What are 3rd and 4th degree tears?
During a vaginal birth, there is a possibility of a tear occurring in the region between the vagina and the anus, known as the perineum. This tear can be classified as either a third-degree or fourth-degree tear:
- A third-degree tear refers to a partial tear of the anal sphincter muscles, which are responsible for controlling the opening of the anal canal.
- A fourth-degree tear is more severe and involves damage to both the anal sphincter muscles and the rectum.
What to Expect Immediately After the Tear
It is expected that you will experience significant soreness and discomfort, which is normal and will gradually diminish over time. After childbirth, you may have a heavier period and occasional cramps, particularly if you are breastfeeding. As the effects of the anesthesia wear off, you might encounter the following sensations, all of which will gradually subside:
- Muscle pain
- Itching or burning sensations around the vaginal and anal areas
- A pulling or tugging feeling where your stitches are located
- General nausea due to administered medications
You may experience discomfort when attempting to sit upright, this is your body signaling that you are putting strain on your stitches. It is advisable to avoid putting weight directly on your stitches by keeping your weight on your sides or lying down. In cases where breastfeeding poses challenges, the support team may recommend sitting upright and assisting you with positioning. It is important to assert that you cannot perform these positions and strive to breastfeed while minimizing pressure on your stitches. Having someone available to assist you as much as possible is recommended. This may involve your partner taking additional time off work or a family member or friend stepping in to provide help. Emphasizing limited movement cannot be stressed enough, as it will yield benefits in the long run. These are some breastfeeding positions you may find more comfortable:
What to Watch Out For
- Infection is a possibility, and it is normal to experience vaginal discharge. However, be cautious if the discharge appears discolored and has a foul smell. Infection typically manifests with feelings of illness, a fever, chills, and pain, such as the sensation of fullness experienced during pregnancy. You may also notice redness and warmth in the perineal area. If you have any concerns, it is crucial to reach out to your medical team. Early detection and control of infection are more important than unnecessary trips to the doctor. Trust your body and instincts, and take these symptoms seriously. Do not ignore them, especially when considering the care of your newborn over your own needs.
- Passing flatus (wind) from the vagina or other areas is a common occurrence until the surgical wound fully heals.
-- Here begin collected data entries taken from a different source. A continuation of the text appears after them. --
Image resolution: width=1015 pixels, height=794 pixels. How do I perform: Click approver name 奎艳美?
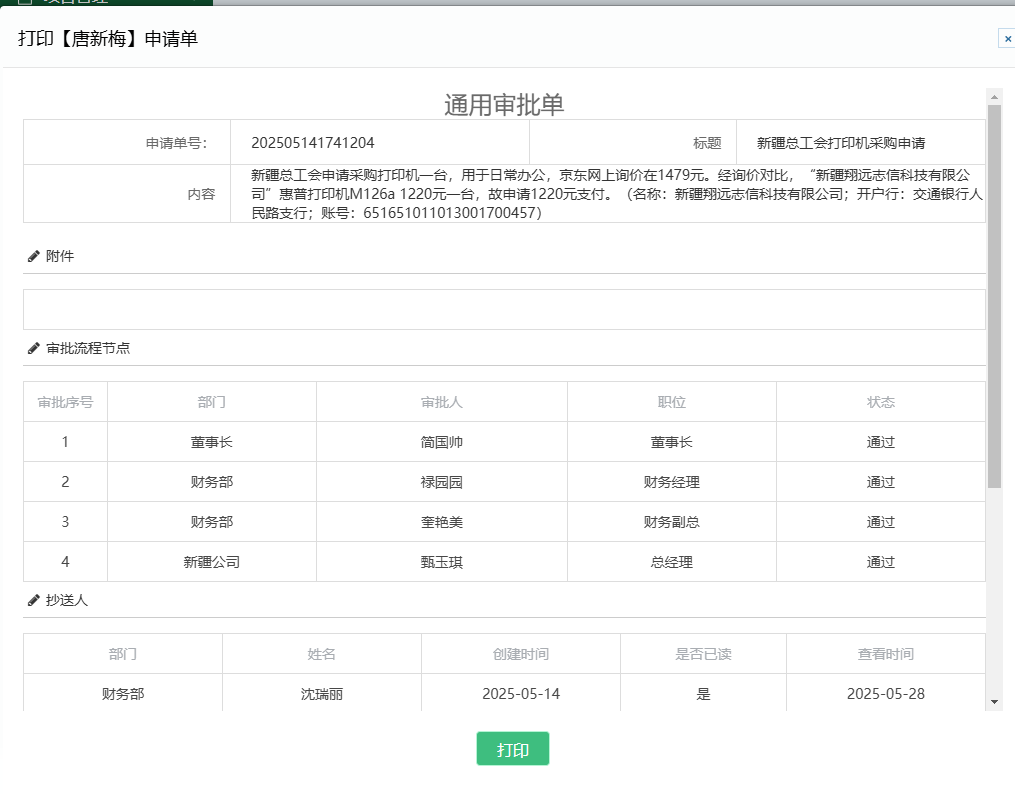point(441,522)
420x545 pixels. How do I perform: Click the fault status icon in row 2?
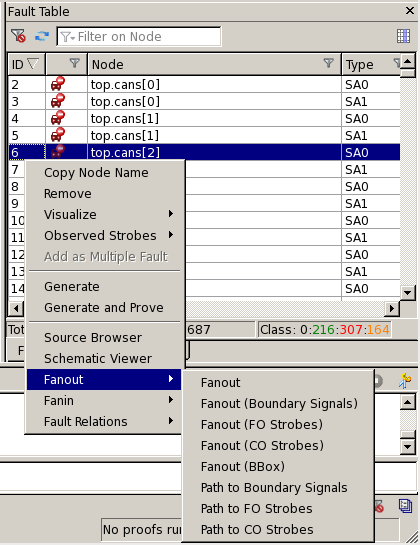point(58,84)
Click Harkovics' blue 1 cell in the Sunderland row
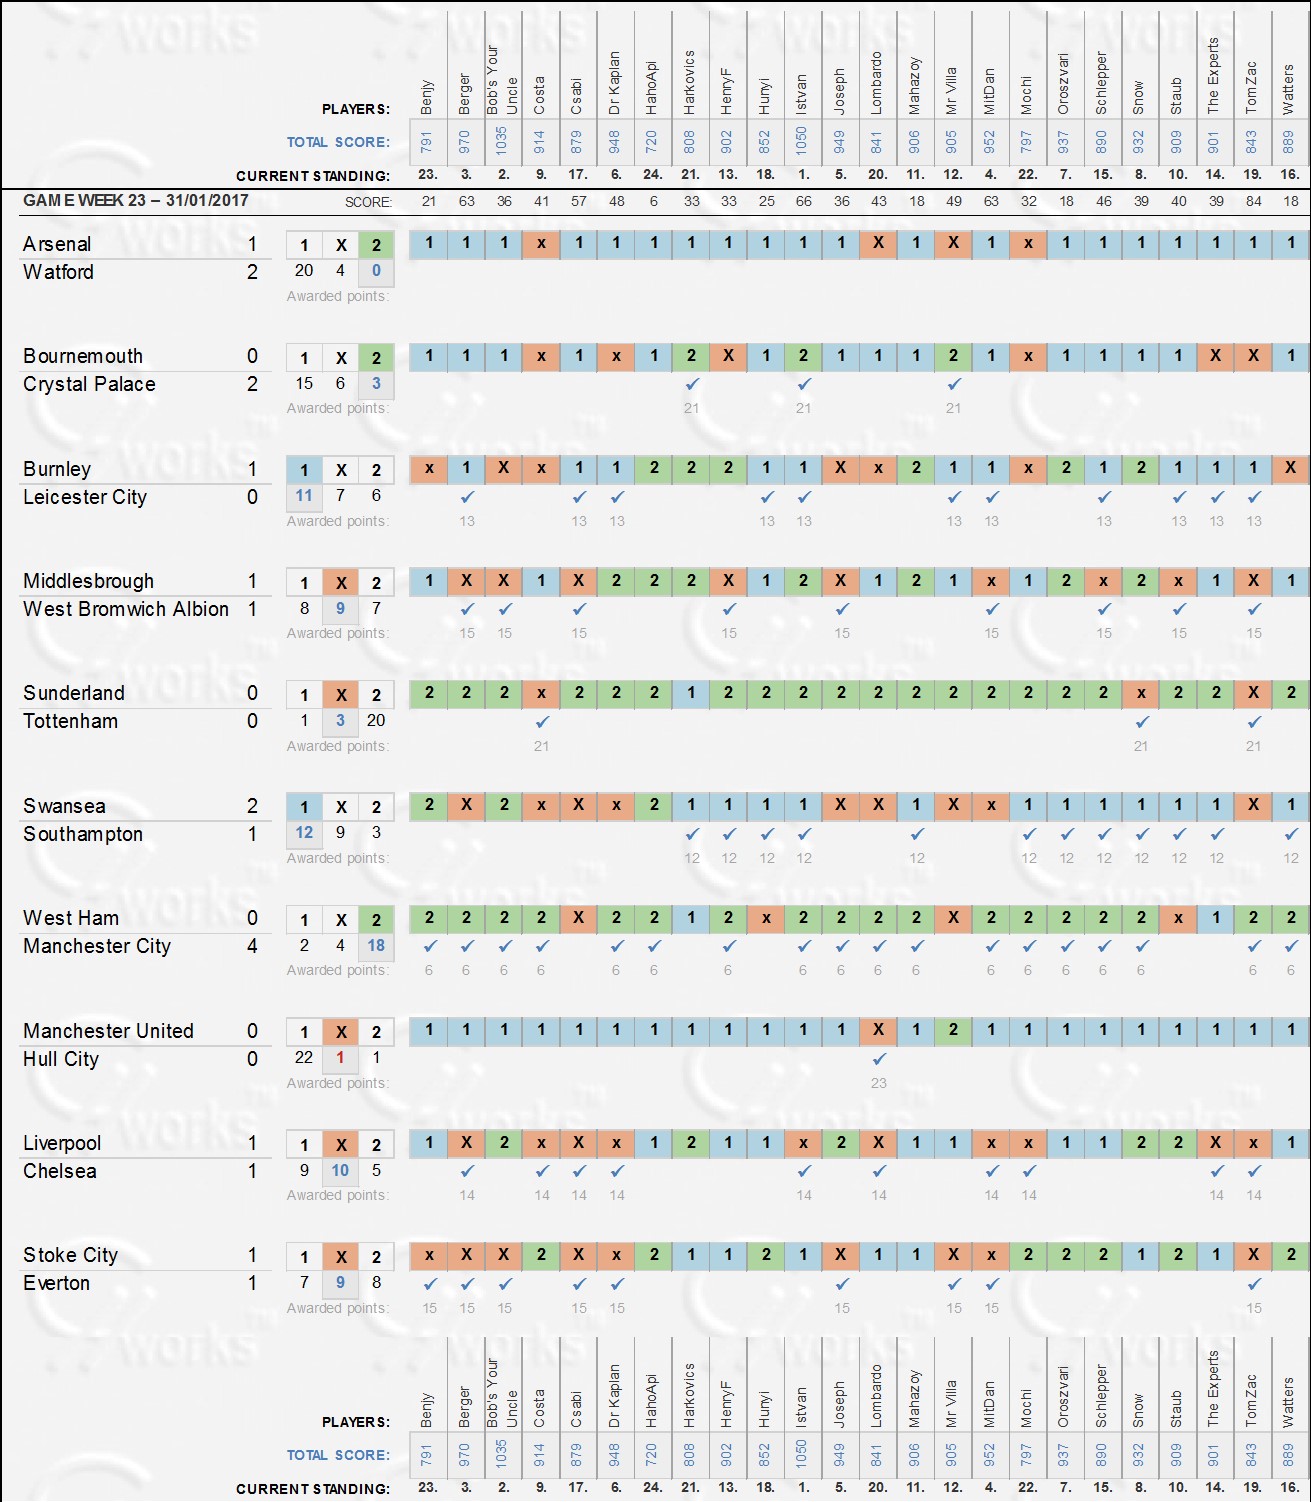Image resolution: width=1311 pixels, height=1502 pixels. tap(692, 692)
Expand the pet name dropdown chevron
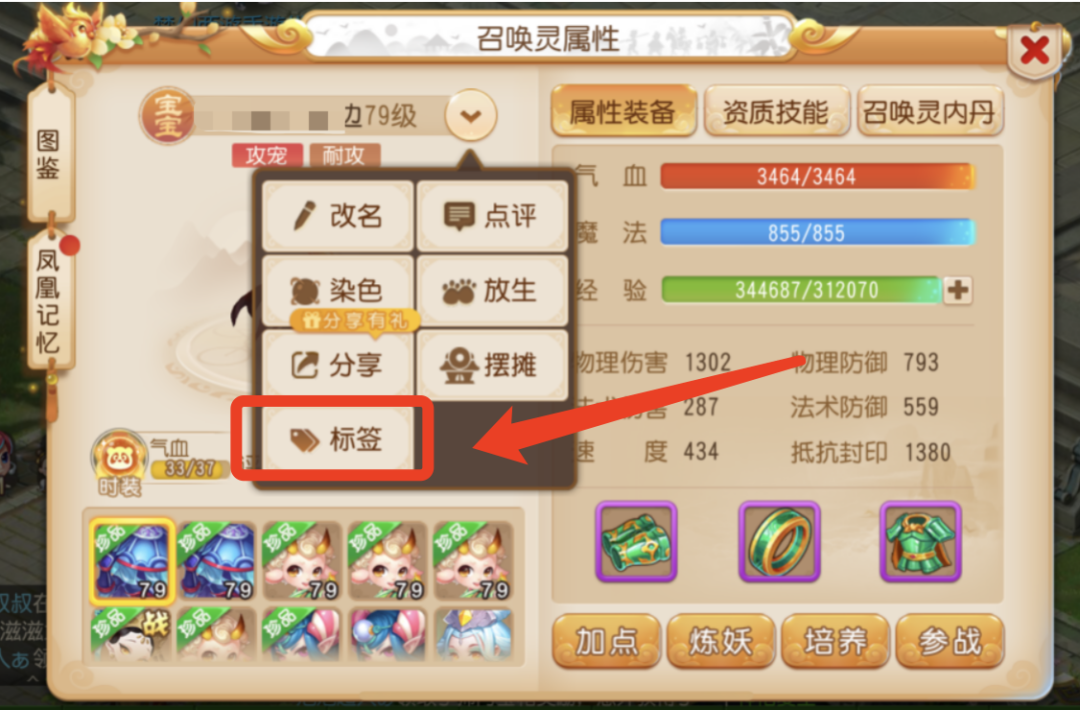This screenshot has width=1080, height=710. [x=471, y=116]
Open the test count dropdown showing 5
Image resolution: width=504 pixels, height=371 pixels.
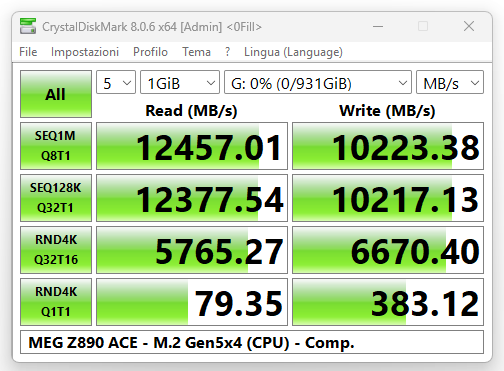point(116,82)
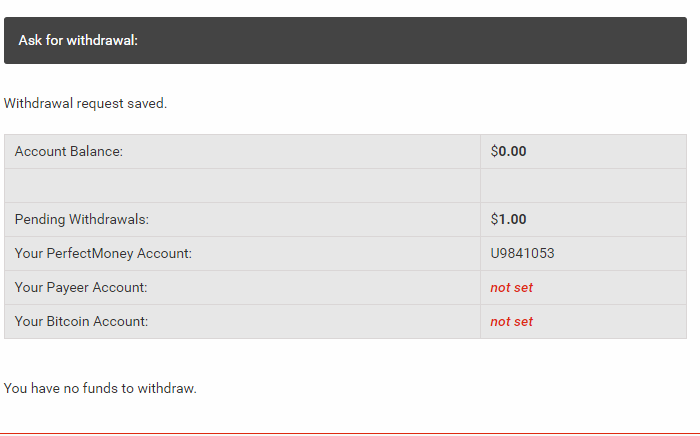Click the red 'not set' Bitcoin status

511,322
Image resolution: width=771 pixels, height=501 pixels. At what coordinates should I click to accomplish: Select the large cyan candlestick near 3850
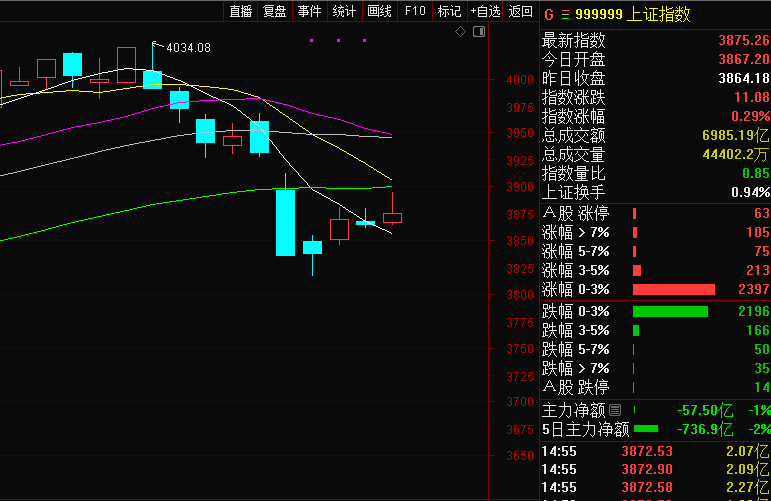286,221
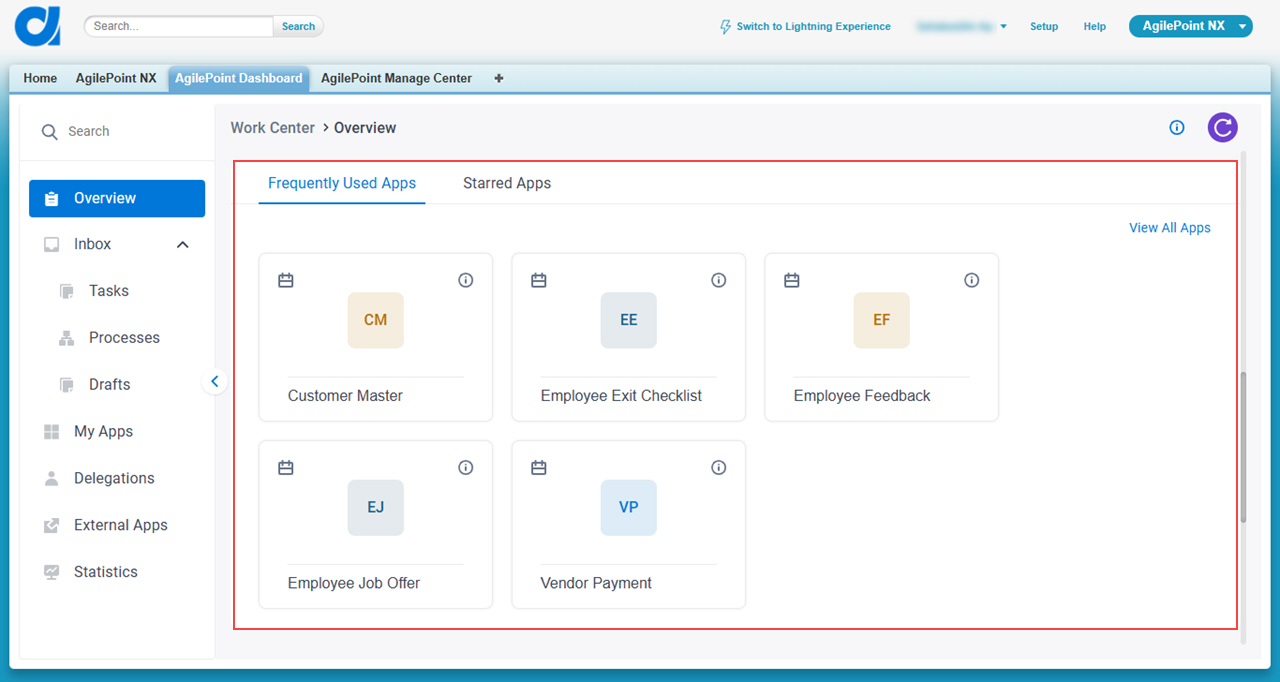
Task: Switch to the Starred Apps tab
Action: 507,183
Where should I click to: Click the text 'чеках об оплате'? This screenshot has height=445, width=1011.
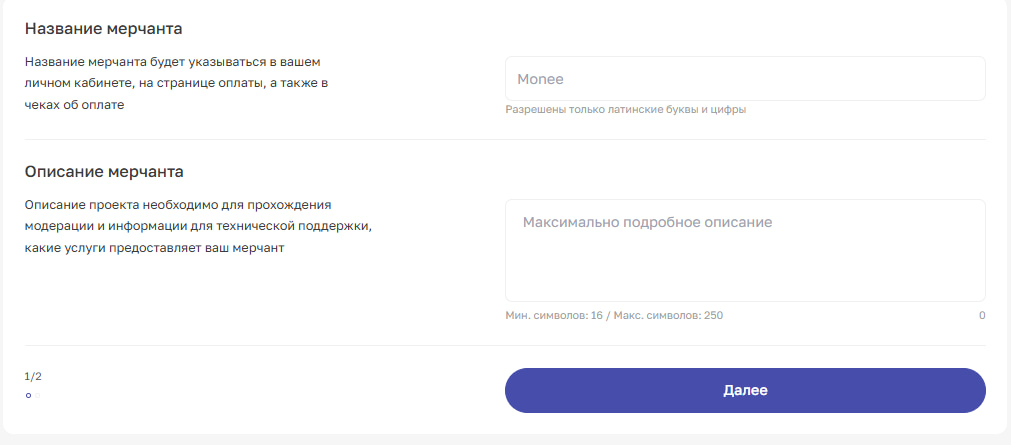tap(75, 105)
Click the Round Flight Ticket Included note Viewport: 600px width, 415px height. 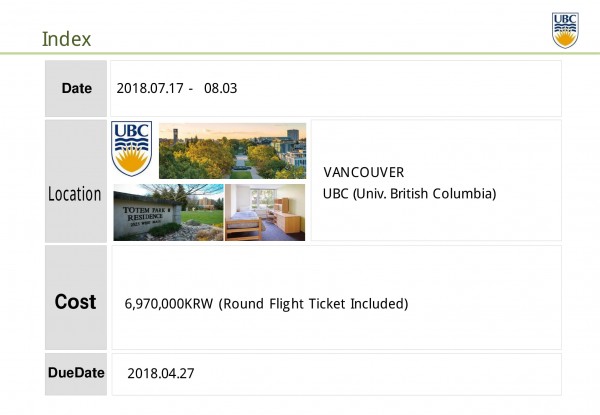point(313,304)
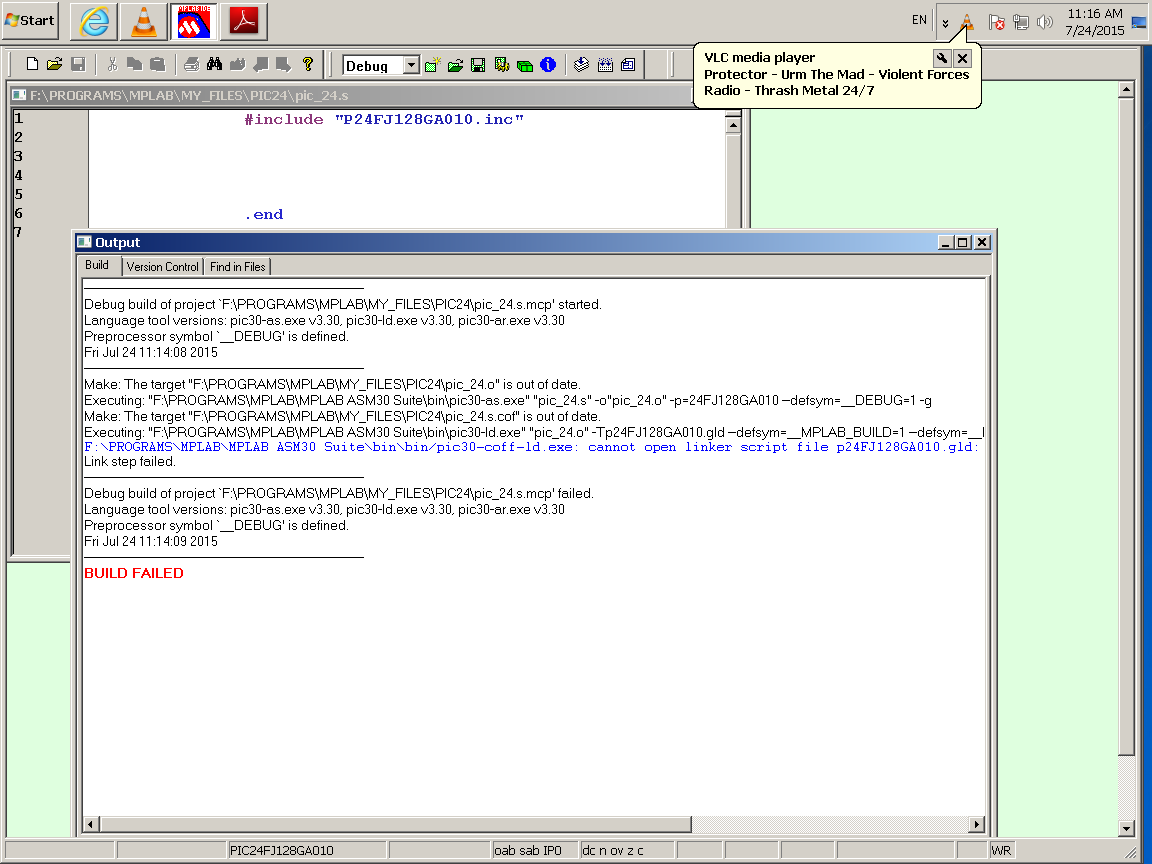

However, if you notice the passage of wind from somewhere other than your anus, it may indicate that your surgery is not healing properly. It is important to monitor this and consult with your medical team. If you continue to pass wind but not feces from a different location than your anus for an extended period, it may suggest that the surgery has mostly healed, but there are small remaining openings that require attention. Seek guidance from your medical team regarding this matter.
- When it comes to the passage of feces from anywhere other than your anus, it can be challenging to identify the source, especially when you are experiencing postpartum bleeding. Maintaining cleanliness will aid in determining the origin of the feces. If you observe feces coming from anywhere other than your anus, it indicates that the surgery has not been successful, and you should immediately contact your medical team. This is a sign that the surgery has not fully healed. However, don't expect an immediate rush to the hospital. The medical professionals will examine you and provide guidance on the best course of action, which may involve diagnostic tests like scans to assess the extent of healing and medication to facilitate further healing. It is important to note that proper healing can take a considerable amount of time. Passing feces from a location other than your anus can lead to infection, so it must be effectively managed.